The ideas outlined so far recur so frequently in Emerson and Thoreau, or Steps Beyond Ourselves that at times they begin to feel redundant, especially when reading the book cover to cover. On the other hand, these reiterations have the advantage, exactly as Schulz hopes in his preface, of conferring cohesiveness on essays of an obviously miscellaneous origin. Moreover, Schulz—a consummate prose stylist throughout—largely avoids the identical repetition of phrases even when he draws again and again on the pillars of his intellectual framework. One final such pillar needs to be considered here, not least for its contentious qualities. For Schulz, Emerson and Thoreau, as well as the Puritans and modernists who surround them in his book, all belong to a distinctly American tradition; even more, he insists that for the most part they thought of their work in those very terms. While recent influential readers, say Buell or Wai-Chee Dimock, have rejected the imputation of such a nationalist project to the Transcendentalists, Schulz maintains that Crèvecoeur’s question “What is an American?” reverberates “nowhere with greater urgency than in Emerson’s ‘Experience’” (90), and that the heroes of Emerson’s Representative Men, from Plato to Goethe, “remind us of Emerson’s own ambition to […] provide a stimulus for the renewal of American culture” because they offered “glimpses of reconciliation and wholeness” (73).
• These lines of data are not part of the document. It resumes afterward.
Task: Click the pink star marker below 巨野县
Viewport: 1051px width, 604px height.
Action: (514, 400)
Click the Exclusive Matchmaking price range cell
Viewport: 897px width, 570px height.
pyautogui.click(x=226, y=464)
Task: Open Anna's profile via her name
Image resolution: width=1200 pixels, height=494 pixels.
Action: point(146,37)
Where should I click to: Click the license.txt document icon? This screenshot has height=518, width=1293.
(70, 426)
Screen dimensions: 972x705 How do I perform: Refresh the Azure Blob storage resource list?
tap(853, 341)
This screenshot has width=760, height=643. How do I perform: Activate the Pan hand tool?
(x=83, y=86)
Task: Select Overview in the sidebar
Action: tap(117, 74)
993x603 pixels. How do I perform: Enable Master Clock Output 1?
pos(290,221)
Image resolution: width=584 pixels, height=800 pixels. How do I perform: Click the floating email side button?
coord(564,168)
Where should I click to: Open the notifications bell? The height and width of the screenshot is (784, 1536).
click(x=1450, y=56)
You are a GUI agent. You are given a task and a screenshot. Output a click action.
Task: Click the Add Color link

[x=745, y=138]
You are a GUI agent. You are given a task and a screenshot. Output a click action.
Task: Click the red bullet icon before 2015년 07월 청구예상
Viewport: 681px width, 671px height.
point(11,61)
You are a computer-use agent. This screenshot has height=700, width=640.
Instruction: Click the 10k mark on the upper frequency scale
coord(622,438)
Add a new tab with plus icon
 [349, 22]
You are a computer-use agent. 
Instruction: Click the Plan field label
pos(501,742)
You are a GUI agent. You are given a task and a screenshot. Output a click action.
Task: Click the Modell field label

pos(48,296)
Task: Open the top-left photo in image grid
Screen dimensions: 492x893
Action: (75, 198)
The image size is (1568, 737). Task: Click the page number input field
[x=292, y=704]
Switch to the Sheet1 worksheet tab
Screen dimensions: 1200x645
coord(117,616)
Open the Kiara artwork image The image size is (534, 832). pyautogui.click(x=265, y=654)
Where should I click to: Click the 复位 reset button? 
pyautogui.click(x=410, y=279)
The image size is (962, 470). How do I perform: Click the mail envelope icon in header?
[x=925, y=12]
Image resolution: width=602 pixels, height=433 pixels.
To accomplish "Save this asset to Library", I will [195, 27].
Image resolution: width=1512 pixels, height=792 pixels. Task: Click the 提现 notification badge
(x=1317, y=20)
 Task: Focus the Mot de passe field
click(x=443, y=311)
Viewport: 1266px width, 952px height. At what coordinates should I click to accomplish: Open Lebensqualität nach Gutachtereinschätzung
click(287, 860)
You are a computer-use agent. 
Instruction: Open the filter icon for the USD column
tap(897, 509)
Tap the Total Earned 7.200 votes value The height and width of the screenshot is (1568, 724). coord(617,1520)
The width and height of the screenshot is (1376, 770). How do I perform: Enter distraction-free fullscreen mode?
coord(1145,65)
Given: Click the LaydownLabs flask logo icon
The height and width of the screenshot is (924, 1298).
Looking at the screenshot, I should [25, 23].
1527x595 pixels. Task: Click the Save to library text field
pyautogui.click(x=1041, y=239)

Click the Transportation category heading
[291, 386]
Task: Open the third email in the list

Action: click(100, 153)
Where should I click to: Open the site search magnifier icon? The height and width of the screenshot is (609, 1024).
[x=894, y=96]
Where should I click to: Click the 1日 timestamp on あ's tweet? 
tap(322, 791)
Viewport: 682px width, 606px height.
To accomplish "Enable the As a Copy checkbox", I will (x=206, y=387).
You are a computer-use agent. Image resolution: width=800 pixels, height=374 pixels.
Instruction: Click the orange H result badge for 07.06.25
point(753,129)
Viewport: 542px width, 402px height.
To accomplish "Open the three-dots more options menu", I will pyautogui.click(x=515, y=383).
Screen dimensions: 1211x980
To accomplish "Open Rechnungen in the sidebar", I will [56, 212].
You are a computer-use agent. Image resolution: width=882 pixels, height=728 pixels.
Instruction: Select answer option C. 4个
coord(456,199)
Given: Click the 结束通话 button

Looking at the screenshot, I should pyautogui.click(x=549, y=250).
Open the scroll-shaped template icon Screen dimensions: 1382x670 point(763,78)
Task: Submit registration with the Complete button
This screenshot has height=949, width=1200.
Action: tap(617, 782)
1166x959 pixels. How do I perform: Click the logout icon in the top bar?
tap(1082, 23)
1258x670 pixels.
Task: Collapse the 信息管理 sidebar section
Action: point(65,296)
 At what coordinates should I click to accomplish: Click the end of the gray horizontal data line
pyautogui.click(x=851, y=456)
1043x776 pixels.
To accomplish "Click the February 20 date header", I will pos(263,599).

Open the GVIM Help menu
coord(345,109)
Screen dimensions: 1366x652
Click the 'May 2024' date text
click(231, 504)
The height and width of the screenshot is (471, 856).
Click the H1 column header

If there is a certain stubbornness in his conviction that these writers were preoccupied with America even when they were engaged in creating a canon of cosmopolitan minds (as Emerson was in Representative Men), the reason, I suspect, lies in his own investment in America. It should be noted, of course, that any scholarly engagement with America is marked by an investment in the object of study of one sort or another. For Schulz, American writing—and ultimately, America itself—is characterized by the provisional, the improvised, and the hopeful emphasis on new beginnings rather than endings (this may make him sound like a Pragmatist, which he is not; in his reading, the Transcendentalists’ improvisational style grows out of their deep trust in metaphysical unity). These qualities are precisely the outlook he ascribes to his favorite authors, hence their seemingly predominant concern with America.

 

The collection’s final article on Martin Walser’s Amerikareise most fully brings to light Schulz’s affective involvement with America. Schulz turns to Walser—and effectively makes him the mouthpiece of his own creed—in part because Walser stands apart from most other German intellectuals (as epitomized by Adorno), who could not overcome their anti-Americanism even after years of living there, and in part because Walser adopts the future-mindedness Schulz analyzes in his preferred writers. In Schulz’s reading, Walser is a follower of Whitman in his conviction that the United States, despite its dismal condition in the present, “will sooner or later astonish the world by a spiritual and cultural renewal matching its political and economic strength” (265). Schulz is right, of course, if he means to say that the idea of renewal still functions as one of America’s most potent myths. But he doesn’t stop there. Whitman and Walser appeal to him precisely for their commitment to the idea of the “open road” (268), the philosophical articulation of which is Schulz’s great project throughout these essays. The “open road,” Schulz explains, describes “an experiment whose outcome is uncertain. This is the truth underlying the stereotypical references of the ‘American Way’” (268). But why should the truth of the openness of experiments, widely applicable as it is, be in any way tied to America? Schulz’s answer betrays a bedrock of faith in his lifelong object of study that grounds his impressive achievement: the optimistic openness that runs through American writing, Schulz insists by echoing Walser, is no less than America’s “dynamic center, the idea that energizes its people” (268).

 

Frankfurt, Johannes Voelz



[1]“Edgar Huntly as Quest Romance,” American Literature 43 (1971): 323–35; Amerikanischer Transzendentalismus: Ralph Waldo Emerson, Henry David Thoreau, Margaret Fuller (Darmstadt: Wissenschaftliche Buchgesellschaft, 1997).